同省が特設サイトで示した分析によると、発火した品目には小型で安価なものや、表面がプラスチックのものが多い傾向がある。原因としては、利用者が見た目から危険性や適切な分別区分を把握しにくいことが挙げられている。電池が入っていると気づかれないまま、ほかのごみに混ざって出されてしまう構図だ。

事故はモバイルバッテリーが最多、夏にピーク

製品事故の情報を集めている製品評価技術基盤機構(NITE)は7月15日、2021年から2025年までの5年間に通知されたリチウムイオン電池搭載製品の事故が2140件あったと公表した。製品別ではモバイルバッテリーが最も多く、事故は気温の上昇とともに春から夏にかけて増え、8月にピークを迎えるという。

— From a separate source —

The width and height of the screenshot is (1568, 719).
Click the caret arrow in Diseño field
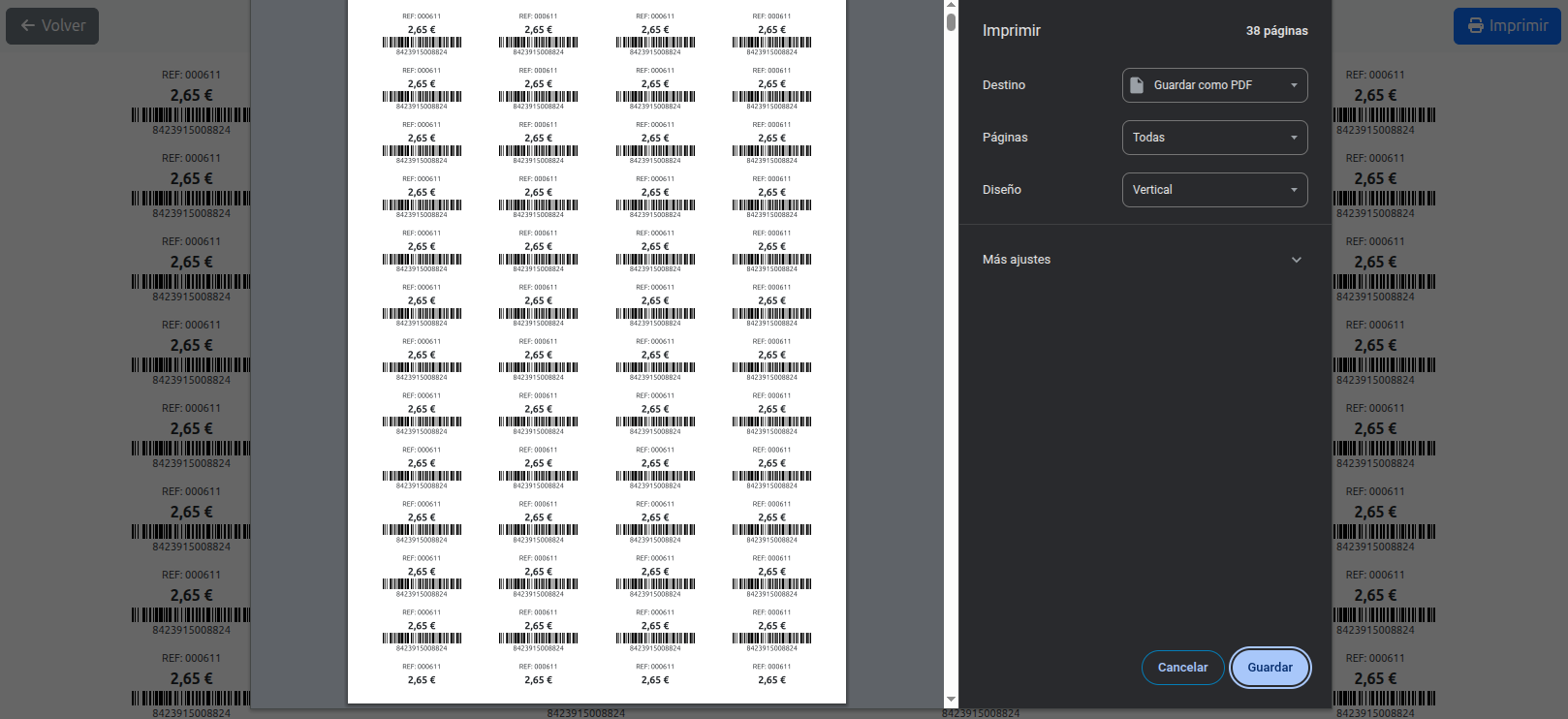1293,190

NITEと環境省が共通して呼びかけているのが「3つのC」だ。「賢く選ぶ(Cool choice)」は、販売事業者の連絡先や製品情報、リコール情報を確認したうえで買うこと。「丁寧に使う(Careful use)」は、高温になる場所で使ったり保管したりせず、強い衝撃や圧力を加えないこと。「正しく捨てる(Correct disposal)」は、廃棄するときにリチウムイオン電池が使われているかを確かめ、メーカーの回収や自治体の回収区分に従うことを指す。

環境省はキャンペーン期間に合わせた周知への協力を求めており、Jリーグ各会場でのイベント日程を今後公表する。